■ Task objective ■
Begin at the line below that has "Task: Switch to the Modify panel tab" and stop after the line that has "Image resolution: width=1759". Please restate only those lines, word for word.

■ Input data ■
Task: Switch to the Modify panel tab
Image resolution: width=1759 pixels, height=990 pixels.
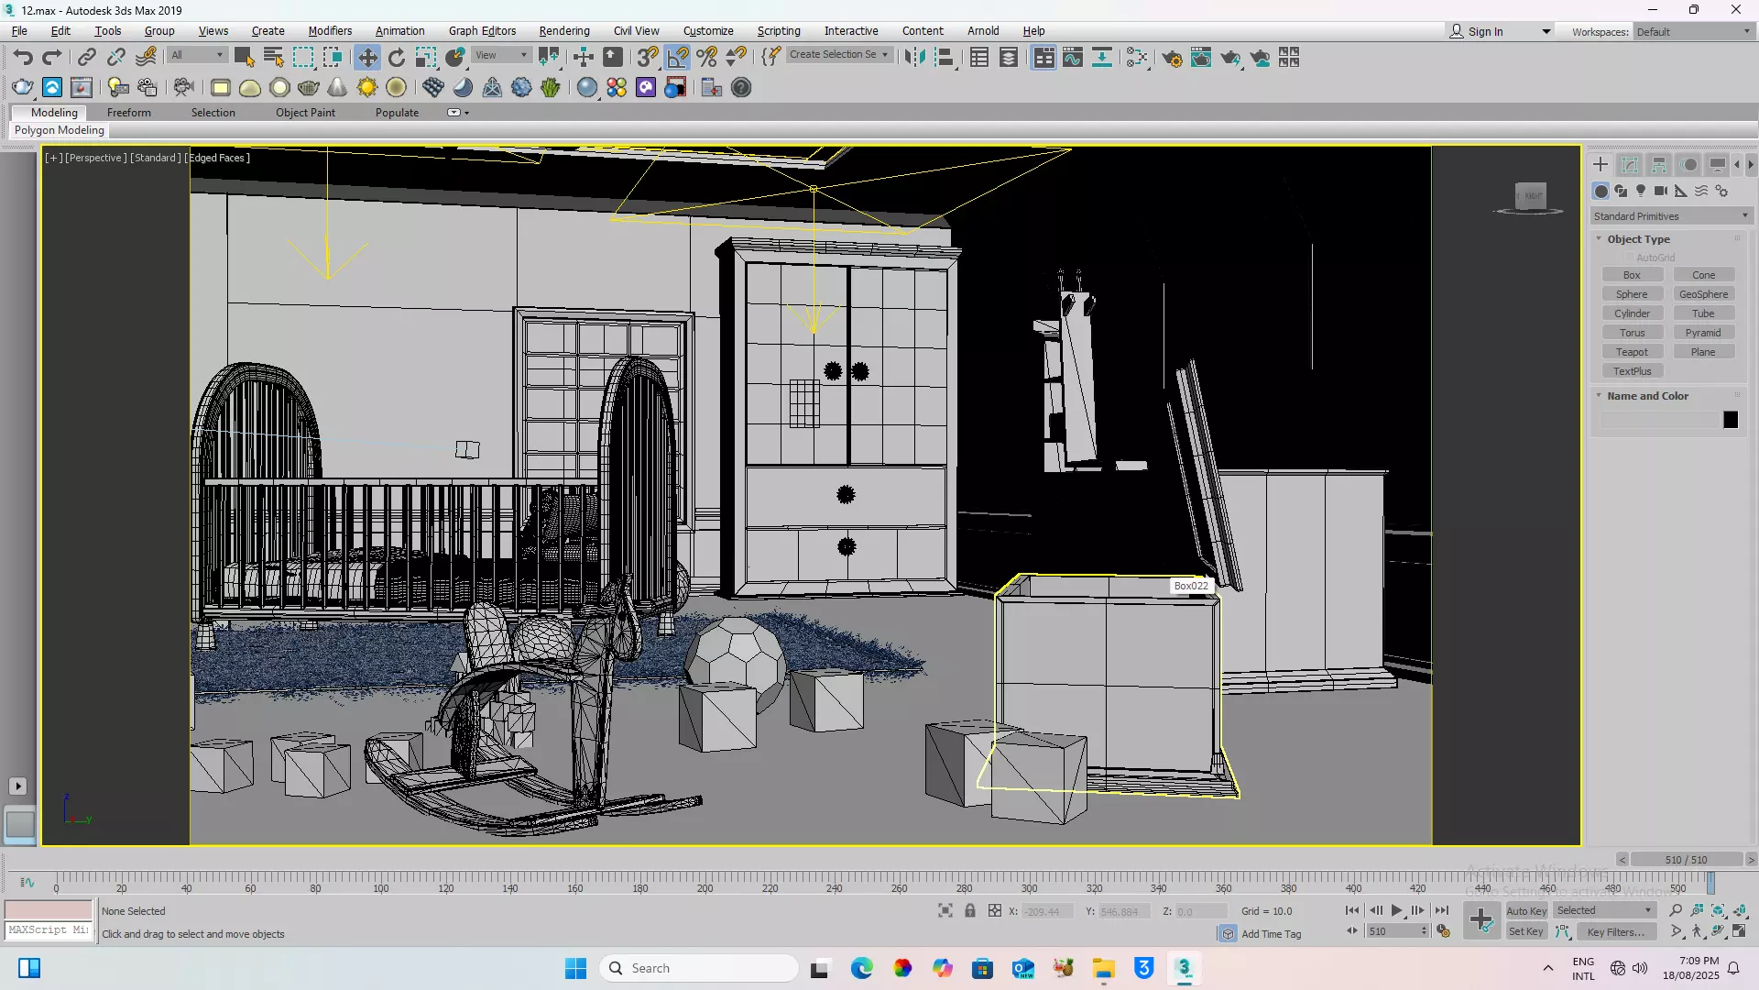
--
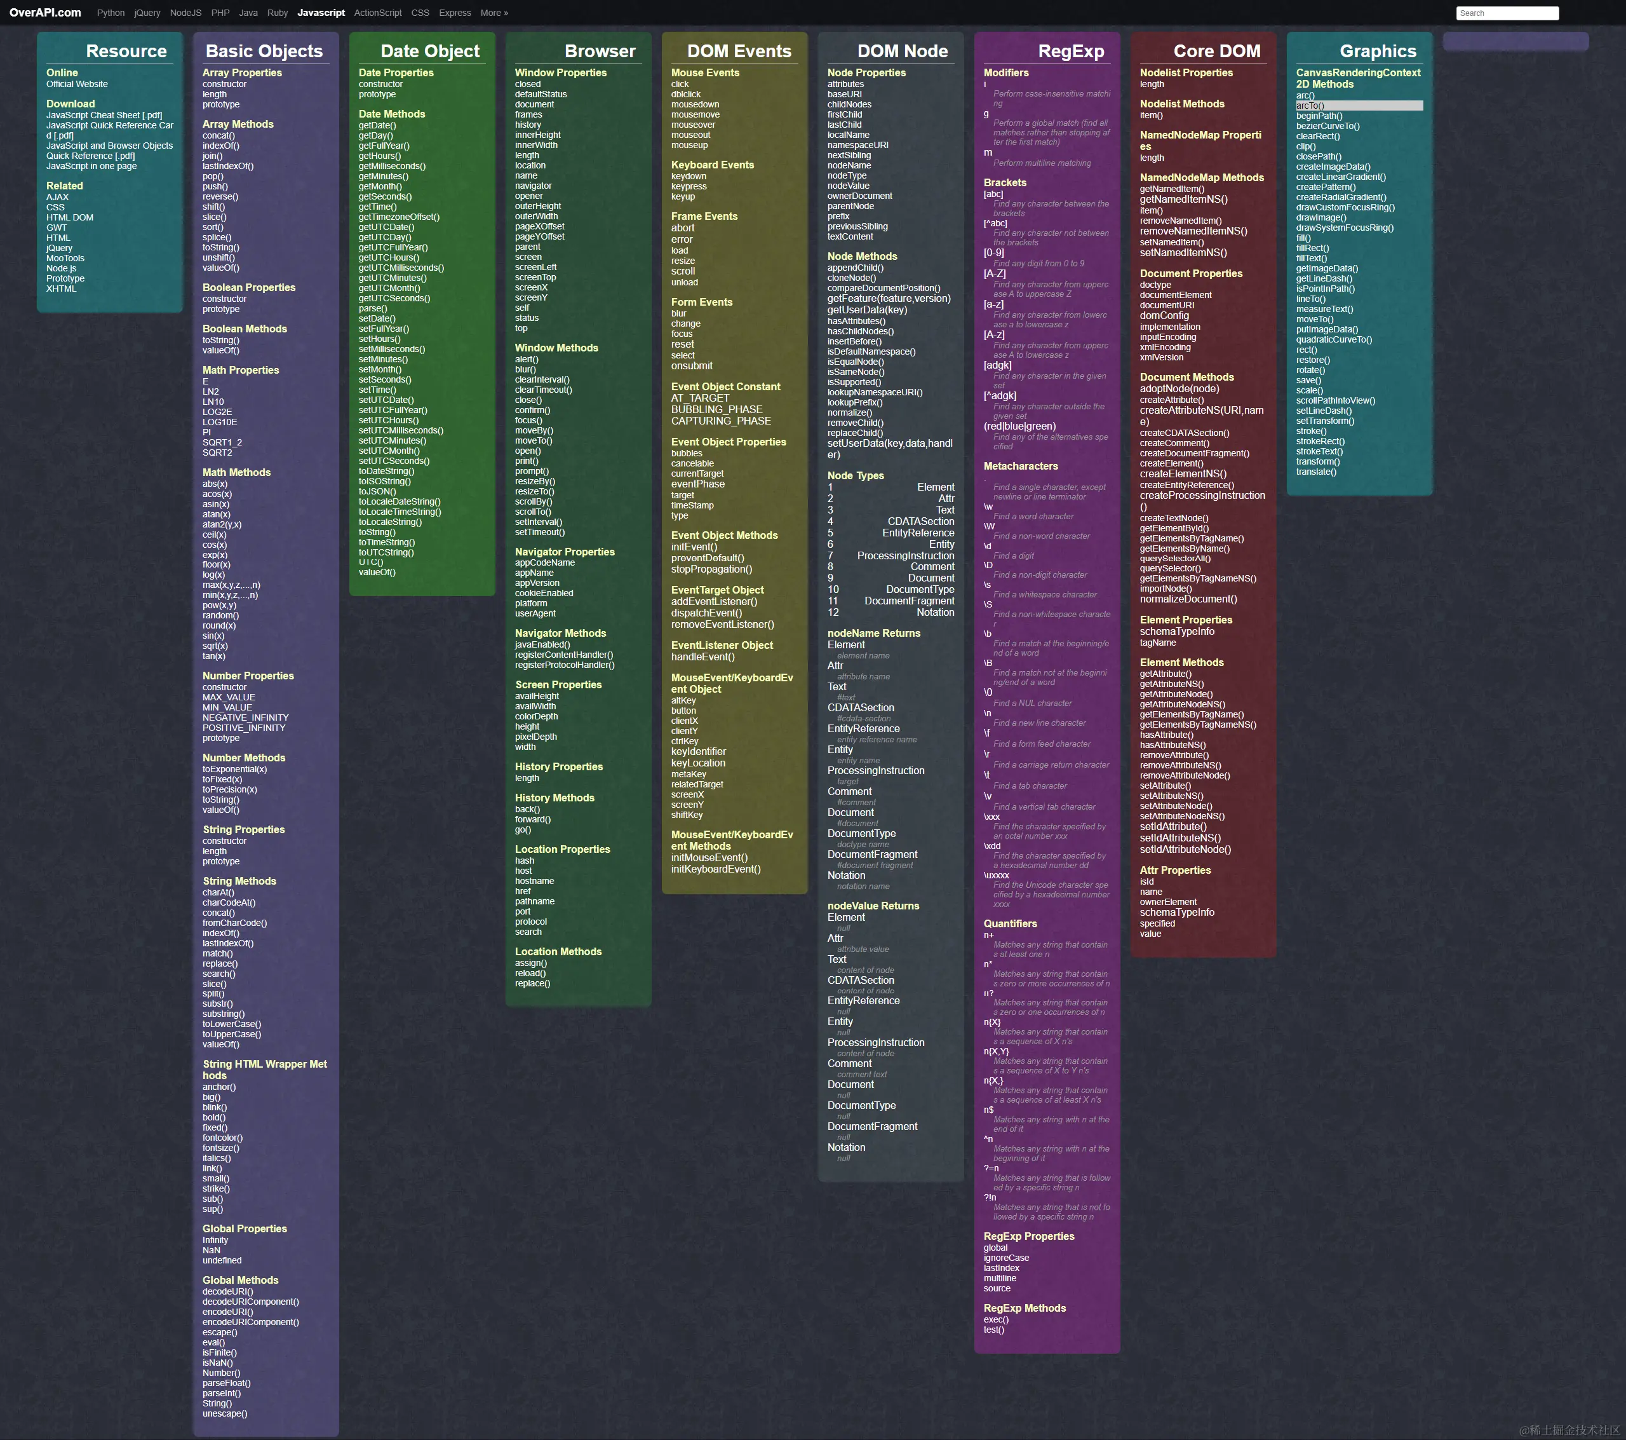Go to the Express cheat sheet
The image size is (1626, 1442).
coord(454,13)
---
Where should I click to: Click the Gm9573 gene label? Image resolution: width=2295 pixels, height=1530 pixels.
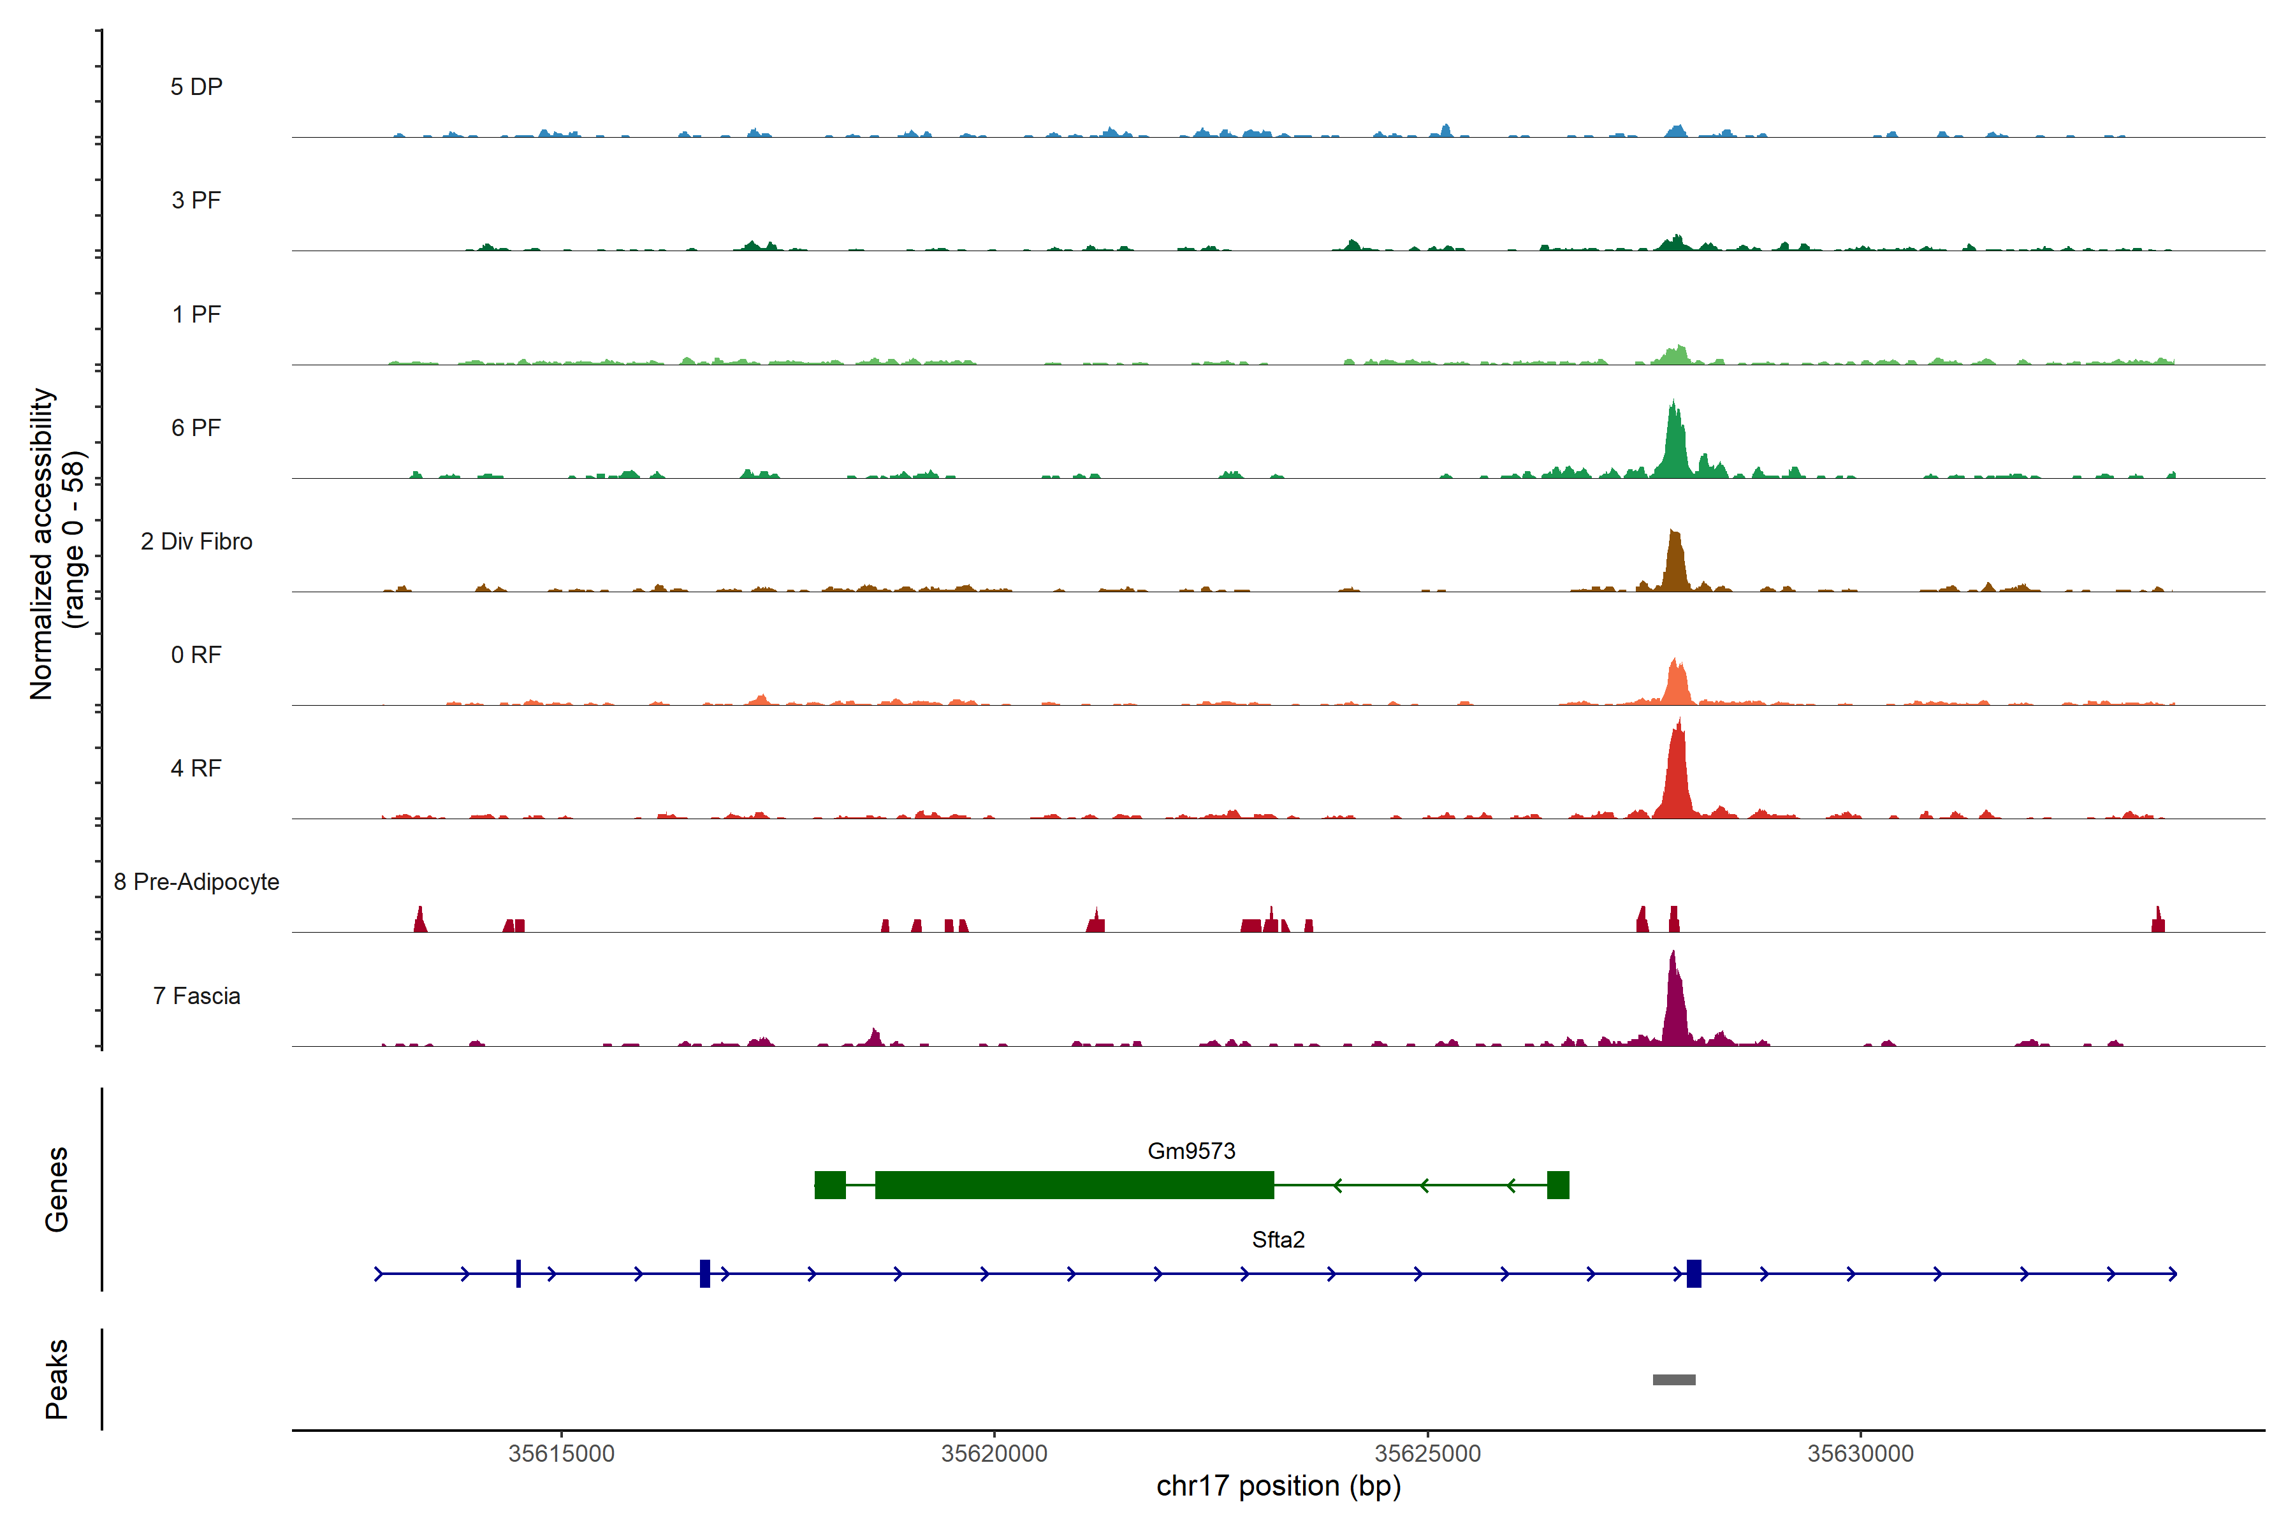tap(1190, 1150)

■ Result ■
Task: Switch to the Modify panel tab
Image resolution: width=1759 pixels, height=990 pixels.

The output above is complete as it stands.